**Task instructions**. Among the lines below, a stretch begins at the one with "View this company's press release (225, 2219)" and ends at the one with "RSS (319, 2066)". Repeat that stretch exactly, ends included.

Stored items from a collection:
◇ ◇ ◇ ◇ ◇ ◇ ◇
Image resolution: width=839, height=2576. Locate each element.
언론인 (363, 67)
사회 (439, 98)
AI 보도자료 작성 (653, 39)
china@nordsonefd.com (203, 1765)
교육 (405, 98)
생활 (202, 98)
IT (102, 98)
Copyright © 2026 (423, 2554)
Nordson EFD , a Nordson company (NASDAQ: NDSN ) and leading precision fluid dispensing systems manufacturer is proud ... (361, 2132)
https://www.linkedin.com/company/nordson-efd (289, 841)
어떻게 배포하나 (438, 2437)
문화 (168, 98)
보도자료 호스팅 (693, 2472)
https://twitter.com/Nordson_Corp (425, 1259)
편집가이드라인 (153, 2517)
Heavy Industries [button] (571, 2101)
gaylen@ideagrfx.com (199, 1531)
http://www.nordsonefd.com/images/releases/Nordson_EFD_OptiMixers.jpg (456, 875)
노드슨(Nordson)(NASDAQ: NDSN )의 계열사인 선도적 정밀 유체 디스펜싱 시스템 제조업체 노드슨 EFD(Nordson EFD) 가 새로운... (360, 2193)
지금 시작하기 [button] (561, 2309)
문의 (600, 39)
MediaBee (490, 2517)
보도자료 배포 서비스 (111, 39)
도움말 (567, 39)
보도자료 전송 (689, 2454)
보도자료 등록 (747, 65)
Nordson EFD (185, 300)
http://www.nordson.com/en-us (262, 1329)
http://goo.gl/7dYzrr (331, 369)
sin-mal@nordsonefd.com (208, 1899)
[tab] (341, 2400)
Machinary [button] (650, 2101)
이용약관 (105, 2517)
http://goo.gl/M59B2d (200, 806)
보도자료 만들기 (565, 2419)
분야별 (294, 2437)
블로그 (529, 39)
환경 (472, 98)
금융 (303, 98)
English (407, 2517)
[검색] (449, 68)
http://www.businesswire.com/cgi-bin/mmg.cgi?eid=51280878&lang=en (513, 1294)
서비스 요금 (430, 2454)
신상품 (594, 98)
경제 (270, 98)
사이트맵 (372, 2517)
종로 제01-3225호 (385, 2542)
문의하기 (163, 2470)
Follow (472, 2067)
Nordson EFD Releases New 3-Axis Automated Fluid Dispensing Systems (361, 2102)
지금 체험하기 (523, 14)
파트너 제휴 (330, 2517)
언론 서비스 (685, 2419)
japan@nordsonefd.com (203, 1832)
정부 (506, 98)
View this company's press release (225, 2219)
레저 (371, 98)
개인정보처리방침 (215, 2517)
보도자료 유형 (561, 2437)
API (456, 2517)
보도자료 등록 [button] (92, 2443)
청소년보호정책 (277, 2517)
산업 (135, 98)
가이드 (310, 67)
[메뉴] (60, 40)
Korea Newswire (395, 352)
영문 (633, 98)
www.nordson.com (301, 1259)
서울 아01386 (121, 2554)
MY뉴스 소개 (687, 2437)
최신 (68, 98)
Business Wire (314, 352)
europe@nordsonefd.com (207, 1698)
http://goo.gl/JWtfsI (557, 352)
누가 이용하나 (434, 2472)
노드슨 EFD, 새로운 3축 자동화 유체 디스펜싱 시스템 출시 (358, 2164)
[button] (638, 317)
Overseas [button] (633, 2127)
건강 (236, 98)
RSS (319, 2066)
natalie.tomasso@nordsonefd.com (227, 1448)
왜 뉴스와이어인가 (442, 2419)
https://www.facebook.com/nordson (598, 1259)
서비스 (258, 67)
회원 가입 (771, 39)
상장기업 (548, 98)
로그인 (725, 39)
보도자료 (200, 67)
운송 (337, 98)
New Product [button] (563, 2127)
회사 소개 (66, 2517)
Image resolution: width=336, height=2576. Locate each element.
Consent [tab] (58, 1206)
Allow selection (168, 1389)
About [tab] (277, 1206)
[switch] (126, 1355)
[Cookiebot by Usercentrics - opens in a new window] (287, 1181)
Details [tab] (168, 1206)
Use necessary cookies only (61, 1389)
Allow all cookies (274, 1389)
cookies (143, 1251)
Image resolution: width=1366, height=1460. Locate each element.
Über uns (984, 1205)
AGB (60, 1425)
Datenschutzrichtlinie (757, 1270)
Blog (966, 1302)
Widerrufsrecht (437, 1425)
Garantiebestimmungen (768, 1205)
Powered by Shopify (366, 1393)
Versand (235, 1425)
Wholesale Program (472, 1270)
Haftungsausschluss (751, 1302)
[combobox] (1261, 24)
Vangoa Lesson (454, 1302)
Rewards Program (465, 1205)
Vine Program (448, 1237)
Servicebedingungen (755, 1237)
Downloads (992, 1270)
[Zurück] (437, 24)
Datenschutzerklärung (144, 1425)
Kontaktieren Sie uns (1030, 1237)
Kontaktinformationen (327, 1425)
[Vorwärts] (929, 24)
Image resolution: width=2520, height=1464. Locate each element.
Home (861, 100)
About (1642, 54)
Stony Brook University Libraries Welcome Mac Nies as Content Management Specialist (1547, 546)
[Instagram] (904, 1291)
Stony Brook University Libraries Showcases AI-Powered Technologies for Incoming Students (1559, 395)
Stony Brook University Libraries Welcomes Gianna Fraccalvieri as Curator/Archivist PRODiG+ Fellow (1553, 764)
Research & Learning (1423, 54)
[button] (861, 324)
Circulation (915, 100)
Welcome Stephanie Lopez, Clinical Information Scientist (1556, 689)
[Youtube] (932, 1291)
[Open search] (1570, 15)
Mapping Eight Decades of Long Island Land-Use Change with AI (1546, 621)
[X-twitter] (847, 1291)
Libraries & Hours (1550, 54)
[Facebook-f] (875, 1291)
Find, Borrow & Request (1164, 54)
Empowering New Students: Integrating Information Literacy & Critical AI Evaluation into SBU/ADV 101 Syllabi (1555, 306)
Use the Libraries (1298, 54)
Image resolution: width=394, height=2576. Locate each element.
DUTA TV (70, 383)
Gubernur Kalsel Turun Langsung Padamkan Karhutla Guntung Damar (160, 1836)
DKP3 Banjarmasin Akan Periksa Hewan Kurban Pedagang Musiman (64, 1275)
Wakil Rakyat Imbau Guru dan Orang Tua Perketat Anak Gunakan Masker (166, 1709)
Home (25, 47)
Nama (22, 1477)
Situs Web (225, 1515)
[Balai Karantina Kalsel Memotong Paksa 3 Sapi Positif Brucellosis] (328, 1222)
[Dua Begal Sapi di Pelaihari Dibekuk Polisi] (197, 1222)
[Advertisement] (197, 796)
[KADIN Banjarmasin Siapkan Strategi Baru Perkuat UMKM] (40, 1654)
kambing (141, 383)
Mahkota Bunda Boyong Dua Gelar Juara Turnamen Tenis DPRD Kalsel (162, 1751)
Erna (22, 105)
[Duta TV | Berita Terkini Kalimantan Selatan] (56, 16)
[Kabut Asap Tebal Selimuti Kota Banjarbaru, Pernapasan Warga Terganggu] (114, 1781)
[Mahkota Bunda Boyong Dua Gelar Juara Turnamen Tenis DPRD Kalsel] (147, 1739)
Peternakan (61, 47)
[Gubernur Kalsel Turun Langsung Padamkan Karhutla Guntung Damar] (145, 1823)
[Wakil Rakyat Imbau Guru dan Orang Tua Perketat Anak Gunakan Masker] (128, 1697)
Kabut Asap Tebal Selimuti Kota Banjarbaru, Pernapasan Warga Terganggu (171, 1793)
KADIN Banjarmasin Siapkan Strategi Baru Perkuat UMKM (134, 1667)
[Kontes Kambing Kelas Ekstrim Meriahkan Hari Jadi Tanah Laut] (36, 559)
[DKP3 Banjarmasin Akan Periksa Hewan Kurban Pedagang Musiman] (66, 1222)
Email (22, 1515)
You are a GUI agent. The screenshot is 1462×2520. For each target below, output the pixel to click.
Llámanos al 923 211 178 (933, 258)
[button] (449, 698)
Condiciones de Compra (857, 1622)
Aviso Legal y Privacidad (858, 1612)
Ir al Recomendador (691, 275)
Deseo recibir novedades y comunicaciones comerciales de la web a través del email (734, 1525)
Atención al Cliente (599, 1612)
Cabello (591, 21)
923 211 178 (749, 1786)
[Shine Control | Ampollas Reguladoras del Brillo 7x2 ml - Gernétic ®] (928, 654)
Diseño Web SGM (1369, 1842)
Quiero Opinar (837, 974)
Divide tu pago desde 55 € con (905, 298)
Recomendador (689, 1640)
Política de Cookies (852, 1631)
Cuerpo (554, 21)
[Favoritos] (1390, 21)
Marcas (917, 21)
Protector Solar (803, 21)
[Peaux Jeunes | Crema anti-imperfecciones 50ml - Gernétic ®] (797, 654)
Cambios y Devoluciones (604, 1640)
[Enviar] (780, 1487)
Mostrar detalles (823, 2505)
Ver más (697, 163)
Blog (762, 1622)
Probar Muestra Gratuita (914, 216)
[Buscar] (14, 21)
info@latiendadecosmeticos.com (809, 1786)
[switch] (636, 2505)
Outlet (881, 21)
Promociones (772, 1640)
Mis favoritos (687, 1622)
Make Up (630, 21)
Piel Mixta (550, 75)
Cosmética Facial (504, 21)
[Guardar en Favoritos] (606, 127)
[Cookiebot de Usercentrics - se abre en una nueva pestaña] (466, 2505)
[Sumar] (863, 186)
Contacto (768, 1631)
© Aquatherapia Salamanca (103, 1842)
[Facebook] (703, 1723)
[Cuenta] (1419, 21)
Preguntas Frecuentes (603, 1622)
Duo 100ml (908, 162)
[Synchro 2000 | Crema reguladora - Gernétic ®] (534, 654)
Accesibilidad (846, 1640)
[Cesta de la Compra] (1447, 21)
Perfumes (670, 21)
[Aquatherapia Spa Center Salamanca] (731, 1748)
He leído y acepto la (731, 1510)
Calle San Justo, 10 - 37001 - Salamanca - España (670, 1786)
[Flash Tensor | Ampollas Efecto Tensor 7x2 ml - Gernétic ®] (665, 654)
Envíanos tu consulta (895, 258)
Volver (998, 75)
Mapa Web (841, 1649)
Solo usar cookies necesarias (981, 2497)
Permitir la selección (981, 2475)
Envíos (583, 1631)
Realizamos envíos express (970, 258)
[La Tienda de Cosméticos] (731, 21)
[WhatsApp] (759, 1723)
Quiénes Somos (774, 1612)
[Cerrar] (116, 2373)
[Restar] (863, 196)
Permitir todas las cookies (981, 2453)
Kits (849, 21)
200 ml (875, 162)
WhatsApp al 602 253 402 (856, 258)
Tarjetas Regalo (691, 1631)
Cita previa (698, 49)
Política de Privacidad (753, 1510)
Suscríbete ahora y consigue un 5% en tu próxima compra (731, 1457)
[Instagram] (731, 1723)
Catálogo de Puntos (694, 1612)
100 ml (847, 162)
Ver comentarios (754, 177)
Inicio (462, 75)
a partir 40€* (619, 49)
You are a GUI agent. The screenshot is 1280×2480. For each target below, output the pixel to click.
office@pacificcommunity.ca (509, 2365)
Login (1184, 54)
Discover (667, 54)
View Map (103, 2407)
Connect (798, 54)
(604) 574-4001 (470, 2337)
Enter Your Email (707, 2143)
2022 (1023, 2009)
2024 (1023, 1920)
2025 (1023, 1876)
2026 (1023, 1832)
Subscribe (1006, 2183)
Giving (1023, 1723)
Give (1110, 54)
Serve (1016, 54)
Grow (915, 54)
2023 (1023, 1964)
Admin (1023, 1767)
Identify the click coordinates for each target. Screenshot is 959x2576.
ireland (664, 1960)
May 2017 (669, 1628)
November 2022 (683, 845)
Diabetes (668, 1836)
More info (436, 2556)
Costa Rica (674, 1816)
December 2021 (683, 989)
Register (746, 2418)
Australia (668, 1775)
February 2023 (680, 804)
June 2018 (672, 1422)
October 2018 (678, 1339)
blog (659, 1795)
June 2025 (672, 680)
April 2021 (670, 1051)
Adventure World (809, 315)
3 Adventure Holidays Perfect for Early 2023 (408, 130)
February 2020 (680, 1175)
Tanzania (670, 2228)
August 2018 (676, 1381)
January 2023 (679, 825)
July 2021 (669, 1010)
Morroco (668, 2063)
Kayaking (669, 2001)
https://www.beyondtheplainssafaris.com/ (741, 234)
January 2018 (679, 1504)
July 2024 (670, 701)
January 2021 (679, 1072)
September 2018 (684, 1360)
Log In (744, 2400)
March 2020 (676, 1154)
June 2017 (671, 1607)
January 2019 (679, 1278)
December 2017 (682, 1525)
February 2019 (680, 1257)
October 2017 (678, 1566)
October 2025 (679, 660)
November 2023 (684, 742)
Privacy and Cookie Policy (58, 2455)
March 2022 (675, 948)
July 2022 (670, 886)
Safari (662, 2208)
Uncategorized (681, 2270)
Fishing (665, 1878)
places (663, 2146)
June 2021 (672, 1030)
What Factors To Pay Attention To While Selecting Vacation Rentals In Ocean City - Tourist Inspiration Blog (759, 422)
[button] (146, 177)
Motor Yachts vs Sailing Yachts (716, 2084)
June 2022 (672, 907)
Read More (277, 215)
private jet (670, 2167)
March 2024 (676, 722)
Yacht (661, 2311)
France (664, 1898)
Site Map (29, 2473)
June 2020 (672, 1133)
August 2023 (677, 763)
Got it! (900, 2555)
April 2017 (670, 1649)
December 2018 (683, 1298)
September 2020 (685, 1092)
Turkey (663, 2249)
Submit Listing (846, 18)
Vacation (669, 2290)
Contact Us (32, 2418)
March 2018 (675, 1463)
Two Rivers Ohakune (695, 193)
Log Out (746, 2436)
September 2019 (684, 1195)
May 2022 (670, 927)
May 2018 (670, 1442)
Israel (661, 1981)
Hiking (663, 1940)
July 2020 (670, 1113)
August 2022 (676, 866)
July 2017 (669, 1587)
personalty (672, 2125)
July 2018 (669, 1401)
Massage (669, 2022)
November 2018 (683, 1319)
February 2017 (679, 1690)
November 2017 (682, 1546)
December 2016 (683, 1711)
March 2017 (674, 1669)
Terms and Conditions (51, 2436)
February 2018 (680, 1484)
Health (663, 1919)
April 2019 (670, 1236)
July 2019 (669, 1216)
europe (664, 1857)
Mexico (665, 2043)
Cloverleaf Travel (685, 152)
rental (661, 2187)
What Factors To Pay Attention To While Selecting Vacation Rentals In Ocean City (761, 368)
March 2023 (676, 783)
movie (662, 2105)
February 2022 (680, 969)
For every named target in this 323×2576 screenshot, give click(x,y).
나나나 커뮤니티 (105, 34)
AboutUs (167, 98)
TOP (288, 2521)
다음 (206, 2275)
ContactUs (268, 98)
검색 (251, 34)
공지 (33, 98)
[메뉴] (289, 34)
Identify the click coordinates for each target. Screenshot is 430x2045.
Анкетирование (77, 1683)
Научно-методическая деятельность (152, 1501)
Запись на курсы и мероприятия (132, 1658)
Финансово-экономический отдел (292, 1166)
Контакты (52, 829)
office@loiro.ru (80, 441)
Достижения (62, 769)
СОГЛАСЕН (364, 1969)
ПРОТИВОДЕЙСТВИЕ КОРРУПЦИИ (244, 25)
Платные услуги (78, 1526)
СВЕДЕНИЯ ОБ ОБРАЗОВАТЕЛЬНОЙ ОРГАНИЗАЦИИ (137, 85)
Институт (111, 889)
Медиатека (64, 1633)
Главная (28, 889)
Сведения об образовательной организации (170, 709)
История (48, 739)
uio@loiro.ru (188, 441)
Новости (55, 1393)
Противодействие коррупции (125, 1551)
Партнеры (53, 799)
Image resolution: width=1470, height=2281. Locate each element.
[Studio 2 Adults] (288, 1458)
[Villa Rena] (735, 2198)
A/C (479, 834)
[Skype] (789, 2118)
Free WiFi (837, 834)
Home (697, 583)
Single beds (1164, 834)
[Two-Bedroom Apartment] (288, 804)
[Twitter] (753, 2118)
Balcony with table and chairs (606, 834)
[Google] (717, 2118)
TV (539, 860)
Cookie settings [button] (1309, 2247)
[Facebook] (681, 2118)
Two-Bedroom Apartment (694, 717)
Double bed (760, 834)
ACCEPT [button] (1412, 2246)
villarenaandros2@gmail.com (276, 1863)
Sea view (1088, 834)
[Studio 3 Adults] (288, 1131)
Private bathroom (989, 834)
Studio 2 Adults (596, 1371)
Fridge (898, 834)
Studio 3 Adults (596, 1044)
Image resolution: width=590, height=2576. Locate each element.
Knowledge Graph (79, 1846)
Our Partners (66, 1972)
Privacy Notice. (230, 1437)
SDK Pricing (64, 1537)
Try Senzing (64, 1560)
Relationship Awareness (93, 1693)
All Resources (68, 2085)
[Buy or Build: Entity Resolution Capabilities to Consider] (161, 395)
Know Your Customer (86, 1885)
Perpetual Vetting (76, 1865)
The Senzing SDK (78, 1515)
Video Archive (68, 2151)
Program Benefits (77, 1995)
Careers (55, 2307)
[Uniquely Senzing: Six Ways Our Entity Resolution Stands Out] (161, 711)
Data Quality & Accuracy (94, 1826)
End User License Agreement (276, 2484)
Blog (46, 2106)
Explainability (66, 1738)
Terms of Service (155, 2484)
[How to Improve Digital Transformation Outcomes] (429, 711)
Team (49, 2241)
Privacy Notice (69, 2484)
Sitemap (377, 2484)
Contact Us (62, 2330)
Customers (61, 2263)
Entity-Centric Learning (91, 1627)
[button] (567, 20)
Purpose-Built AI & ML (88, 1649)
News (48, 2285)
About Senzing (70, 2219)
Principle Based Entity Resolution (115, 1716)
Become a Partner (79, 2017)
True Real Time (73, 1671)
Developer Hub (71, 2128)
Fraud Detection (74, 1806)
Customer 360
◇ ◇ ◇ ◇ ◇ ◇ ◇
**Exercise solution**.
View this company's press release (225, 2219)
레저 (371, 98)
개인정보처리방침 (215, 2517)
보도자료 유형 (561, 2437)
API (456, 2517)
보도자료 등록 [button] (92, 2443)
청소년보호정책 (277, 2517)
산업 (135, 98)
가이드 (310, 67)
[메뉴] (60, 40)
Korea Newswire (395, 352)
영문 (633, 98)
www.nordson.com (301, 1259)
서울 아01386 (121, 2554)
MY뉴스 소개 (687, 2437)
최신 (68, 98)
Business Wire (314, 352)
europe@nordsonefd.com (207, 1698)
http://goo.gl/JWtfsI (557, 352)
누가 이용하나 (434, 2472)
노드슨 EFD, 새로운 3축 자동화 유체 디스펜싱 시스템 출시 (358, 2164)
[button] (638, 317)
Overseas [button] (633, 2127)
건강 (236, 98)
RSS (319, 2066)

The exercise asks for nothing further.